**What is needed**
Reproduce the entries. Each one must match the original exactly.

##############################

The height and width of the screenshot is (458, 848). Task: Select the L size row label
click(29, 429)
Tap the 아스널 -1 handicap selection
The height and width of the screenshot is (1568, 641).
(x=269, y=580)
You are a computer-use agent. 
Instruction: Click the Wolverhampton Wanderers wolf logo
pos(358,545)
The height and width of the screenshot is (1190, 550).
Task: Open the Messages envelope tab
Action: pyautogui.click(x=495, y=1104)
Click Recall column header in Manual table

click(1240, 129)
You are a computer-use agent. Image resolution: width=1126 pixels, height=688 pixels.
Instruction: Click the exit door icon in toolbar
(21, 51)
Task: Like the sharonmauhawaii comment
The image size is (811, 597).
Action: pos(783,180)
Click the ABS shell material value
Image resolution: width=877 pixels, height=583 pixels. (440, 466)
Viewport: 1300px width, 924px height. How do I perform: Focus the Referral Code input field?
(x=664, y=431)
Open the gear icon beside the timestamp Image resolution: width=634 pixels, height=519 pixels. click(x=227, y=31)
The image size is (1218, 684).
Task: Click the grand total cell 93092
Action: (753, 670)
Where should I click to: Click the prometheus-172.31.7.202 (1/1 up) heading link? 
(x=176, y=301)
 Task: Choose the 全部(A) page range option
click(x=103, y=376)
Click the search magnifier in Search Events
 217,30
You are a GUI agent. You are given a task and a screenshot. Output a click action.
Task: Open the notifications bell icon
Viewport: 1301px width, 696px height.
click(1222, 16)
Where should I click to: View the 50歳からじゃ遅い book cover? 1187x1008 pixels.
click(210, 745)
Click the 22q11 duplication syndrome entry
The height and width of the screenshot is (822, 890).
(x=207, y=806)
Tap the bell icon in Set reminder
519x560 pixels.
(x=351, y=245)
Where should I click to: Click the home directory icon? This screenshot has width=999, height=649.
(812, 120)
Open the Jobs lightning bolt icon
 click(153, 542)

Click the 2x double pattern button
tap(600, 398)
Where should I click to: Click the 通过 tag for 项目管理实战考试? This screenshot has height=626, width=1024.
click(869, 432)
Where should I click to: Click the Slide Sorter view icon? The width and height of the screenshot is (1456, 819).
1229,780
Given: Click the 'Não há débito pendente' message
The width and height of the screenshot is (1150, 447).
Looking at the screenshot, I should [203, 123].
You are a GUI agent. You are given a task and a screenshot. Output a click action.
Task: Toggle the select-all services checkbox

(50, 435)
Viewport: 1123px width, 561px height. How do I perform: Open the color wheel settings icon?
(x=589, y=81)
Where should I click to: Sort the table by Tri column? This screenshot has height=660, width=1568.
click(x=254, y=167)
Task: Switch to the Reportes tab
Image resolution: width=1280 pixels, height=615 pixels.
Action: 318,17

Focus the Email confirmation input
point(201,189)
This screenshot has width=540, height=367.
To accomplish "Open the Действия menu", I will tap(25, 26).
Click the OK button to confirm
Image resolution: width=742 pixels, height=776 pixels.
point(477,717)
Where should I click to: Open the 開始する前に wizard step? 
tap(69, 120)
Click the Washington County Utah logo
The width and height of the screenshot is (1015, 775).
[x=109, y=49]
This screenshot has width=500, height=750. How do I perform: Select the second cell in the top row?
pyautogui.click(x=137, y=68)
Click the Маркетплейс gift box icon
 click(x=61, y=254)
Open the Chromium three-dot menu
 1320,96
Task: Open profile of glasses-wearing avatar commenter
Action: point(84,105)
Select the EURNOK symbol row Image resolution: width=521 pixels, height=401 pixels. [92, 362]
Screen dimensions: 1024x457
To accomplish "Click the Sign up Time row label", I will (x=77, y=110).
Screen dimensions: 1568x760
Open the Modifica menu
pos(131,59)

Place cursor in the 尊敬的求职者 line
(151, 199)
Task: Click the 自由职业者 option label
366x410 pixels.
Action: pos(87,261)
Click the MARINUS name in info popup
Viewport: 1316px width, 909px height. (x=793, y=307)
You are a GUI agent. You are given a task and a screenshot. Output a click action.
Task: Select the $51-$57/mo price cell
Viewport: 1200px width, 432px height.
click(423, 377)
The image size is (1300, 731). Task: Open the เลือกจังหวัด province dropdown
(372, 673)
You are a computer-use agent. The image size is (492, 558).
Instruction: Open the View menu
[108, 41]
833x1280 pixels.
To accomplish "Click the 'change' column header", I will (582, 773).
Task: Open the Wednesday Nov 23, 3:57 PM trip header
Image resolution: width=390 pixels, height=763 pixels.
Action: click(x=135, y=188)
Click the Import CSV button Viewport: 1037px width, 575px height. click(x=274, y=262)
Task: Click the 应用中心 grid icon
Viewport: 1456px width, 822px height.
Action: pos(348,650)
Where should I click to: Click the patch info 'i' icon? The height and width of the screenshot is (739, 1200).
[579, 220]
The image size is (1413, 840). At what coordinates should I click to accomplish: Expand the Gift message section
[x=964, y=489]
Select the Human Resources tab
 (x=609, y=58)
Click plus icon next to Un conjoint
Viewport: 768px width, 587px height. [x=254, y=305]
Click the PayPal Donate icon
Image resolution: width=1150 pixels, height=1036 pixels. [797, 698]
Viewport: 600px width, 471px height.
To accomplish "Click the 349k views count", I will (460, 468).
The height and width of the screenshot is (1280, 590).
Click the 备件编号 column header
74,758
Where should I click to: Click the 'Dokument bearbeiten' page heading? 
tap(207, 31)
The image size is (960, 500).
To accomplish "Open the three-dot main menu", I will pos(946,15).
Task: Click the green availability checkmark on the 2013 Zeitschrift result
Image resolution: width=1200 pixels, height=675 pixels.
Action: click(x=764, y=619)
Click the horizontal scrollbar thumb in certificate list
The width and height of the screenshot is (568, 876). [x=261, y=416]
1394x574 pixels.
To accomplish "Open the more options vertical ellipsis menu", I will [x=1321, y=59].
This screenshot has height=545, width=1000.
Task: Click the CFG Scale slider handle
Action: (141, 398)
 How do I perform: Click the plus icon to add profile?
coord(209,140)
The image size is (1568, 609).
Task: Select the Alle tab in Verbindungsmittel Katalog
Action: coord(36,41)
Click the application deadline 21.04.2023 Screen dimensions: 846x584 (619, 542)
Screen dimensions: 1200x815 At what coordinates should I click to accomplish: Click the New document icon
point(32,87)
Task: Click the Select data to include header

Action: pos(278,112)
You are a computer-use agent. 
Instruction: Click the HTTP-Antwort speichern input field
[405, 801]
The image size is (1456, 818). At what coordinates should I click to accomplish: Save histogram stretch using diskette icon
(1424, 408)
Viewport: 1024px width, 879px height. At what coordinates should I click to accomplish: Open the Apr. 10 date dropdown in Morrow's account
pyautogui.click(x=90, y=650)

##############################

**Response for this exercise**
The height and width of the screenshot is (458, 848). Task: Select the L size row label
click(29, 429)
Tap the 아스널 -1 handicap selection
The height and width of the screenshot is (1568, 641).
(x=269, y=580)
You are a computer-use agent. 
Instruction: Click the Wolverhampton Wanderers wolf logo
pos(358,545)
The height and width of the screenshot is (1190, 550).
Task: Open the Messages envelope tab
Action: pyautogui.click(x=495, y=1104)
Click Recall column header in Manual table

click(1240, 129)
You are a computer-use agent. Image resolution: width=1126 pixels, height=688 pixels.
Instruction: Click the exit door icon in toolbar
(21, 51)
Task: Like the sharonmauhawaii comment
The image size is (811, 597).
Action: pos(783,180)
Click the ABS shell material value
Image resolution: width=877 pixels, height=583 pixels. (440, 466)
Viewport: 1300px width, 924px height. How do I perform: Focus the Referral Code input field?
(x=664, y=431)
Open the gear icon beside the timestamp Image resolution: width=634 pixels, height=519 pixels. click(x=227, y=31)
The image size is (1218, 684).
Task: Click the grand total cell 93092
Action: (753, 670)
Where should I click to: Click the prometheus-172.31.7.202 (1/1 up) heading link? 
(x=176, y=301)
 Task: Choose the 全部(A) page range option
click(x=103, y=376)
Click the search magnifier in Search Events
 217,30
You are a GUI agent. You are given a task and a screenshot. Output a click action.
Task: Open the notifications bell icon
Viewport: 1301px width, 696px height.
click(1222, 16)
Where should I click to: View the 50歳からじゃ遅い book cover? 1187x1008 pixels.
click(210, 745)
Click the 22q11 duplication syndrome entry
The height and width of the screenshot is (822, 890).
(x=207, y=806)
Tap the bell icon in Set reminder
519x560 pixels.
(x=351, y=245)
Where should I click to: Click the home directory icon? This screenshot has width=999, height=649.
(812, 120)
Open the Jobs lightning bolt icon
 click(153, 542)

Click the 2x double pattern button
tap(600, 398)
Where should I click to: Click the 通过 tag for 项目管理实战考试? This screenshot has height=626, width=1024.
click(869, 432)
Where should I click to: Click the Slide Sorter view icon? The width and height of the screenshot is (1456, 819).
1229,780
Given: Click the 'Não há débito pendente' message
The width and height of the screenshot is (1150, 447).
Looking at the screenshot, I should [203, 123].
You are a GUI agent. You are given a task and a screenshot. Output a click action.
Task: Toggle the select-all services checkbox

(50, 435)
Viewport: 1123px width, 561px height. How do I perform: Open the color wheel settings icon?
(x=589, y=81)
Where should I click to: Sort the table by Tri column? This screenshot has height=660, width=1568.
click(x=254, y=167)
Task: Switch to the Reportes tab
Image resolution: width=1280 pixels, height=615 pixels.
Action: 318,17

Focus the Email confirmation input
point(201,189)
This screenshot has width=540, height=367.
To accomplish "Open the Действия menu", I will tap(25, 26).
Click the OK button to confirm
Image resolution: width=742 pixels, height=776 pixels.
point(477,717)
Where should I click to: Open the 開始する前に wizard step? 
tap(69, 120)
Click the Washington County Utah logo
The width and height of the screenshot is (1015, 775).
[x=109, y=49]
This screenshot has width=500, height=750. How do I perform: Select the second cell in the top row?
pyautogui.click(x=137, y=68)
Click the Маркетплейс gift box icon
 click(x=61, y=254)
Open the Chromium three-dot menu
 1320,96
Task: Open profile of glasses-wearing avatar commenter
Action: point(84,105)
Select the EURNOK symbol row Image resolution: width=521 pixels, height=401 pixels. [92, 362]
Screen dimensions: 1024x457
To accomplish "Click the Sign up Time row label", I will (x=77, y=110).
Screen dimensions: 1568x760
Open the Modifica menu
pos(131,59)

Place cursor in the 尊敬的求职者 line
(151, 199)
Task: Click the 自由职业者 option label
366x410 pixels.
Action: pos(87,261)
Click the MARINUS name in info popup
Viewport: 1316px width, 909px height. (x=793, y=307)
You are a GUI agent. You are given a task and a screenshot. Output a click action.
Task: Select the $51-$57/mo price cell
Viewport: 1200px width, 432px height.
click(423, 377)
The image size is (1300, 731). Task: Open the เลือกจังหวัด province dropdown
(372, 673)
You are a computer-use agent. The image size is (492, 558).
Instruction: Open the View menu
[108, 41]
833x1280 pixels.
To accomplish "Click the 'change' column header", I will (582, 773).
Task: Open the Wednesday Nov 23, 3:57 PM trip header
Image resolution: width=390 pixels, height=763 pixels.
Action: click(x=135, y=188)
Click the Import CSV button Viewport: 1037px width, 575px height. click(x=274, y=262)
Task: Click the 应用中心 grid icon
Viewport: 1456px width, 822px height.
Action: pos(348,650)
Where should I click to: Click the patch info 'i' icon? The height and width of the screenshot is (739, 1200).
[579, 220]
The image size is (1413, 840). At what coordinates should I click to accomplish: Expand the Gift message section
[x=964, y=489]
Select the Human Resources tab
 (x=609, y=58)
Click plus icon next to Un conjoint
Viewport: 768px width, 587px height. [x=254, y=305]
Click the PayPal Donate icon
Image resolution: width=1150 pixels, height=1036 pixels. [797, 698]
Viewport: 600px width, 471px height.
To accomplish "Click the 349k views count", I will (460, 468).
The height and width of the screenshot is (1280, 590).
Click the 备件编号 column header
74,758
Where should I click to: Click the 'Dokument bearbeiten' page heading? 
tap(207, 31)
The image size is (960, 500).
To accomplish "Open the three-dot main menu", I will pos(946,15).
Task: Click the green availability checkmark on the 2013 Zeitschrift result
Image resolution: width=1200 pixels, height=675 pixels.
Action: click(x=764, y=619)
Click the horizontal scrollbar thumb in certificate list
The width and height of the screenshot is (568, 876). [x=261, y=416]
1394x574 pixels.
To accomplish "Open the more options vertical ellipsis menu", I will [x=1321, y=59].
This screenshot has height=545, width=1000.
Task: Click the CFG Scale slider handle
Action: (141, 398)
 How do I perform: Click the plus icon to add profile?
coord(209,140)
The image size is (1568, 609).
Task: Select the Alle tab in Verbindungsmittel Katalog
Action: coord(36,41)
Click the application deadline 21.04.2023 Screen dimensions: 846x584 (619, 542)
Screen dimensions: 1200x815 At what coordinates should I click to accomplish: Click the New document icon
point(32,87)
Task: Click the Select data to include header

Action: pos(278,112)
You are a computer-use agent. 
Instruction: Click the HTTP-Antwort speichern input field
[405, 801]
The image size is (1456, 818). At what coordinates should I click to accomplish: Save histogram stretch using diskette icon
(1424, 408)
Viewport: 1024px width, 879px height. At what coordinates should I click to accomplish: Open the Apr. 10 date dropdown in Morrow's account
pyautogui.click(x=90, y=650)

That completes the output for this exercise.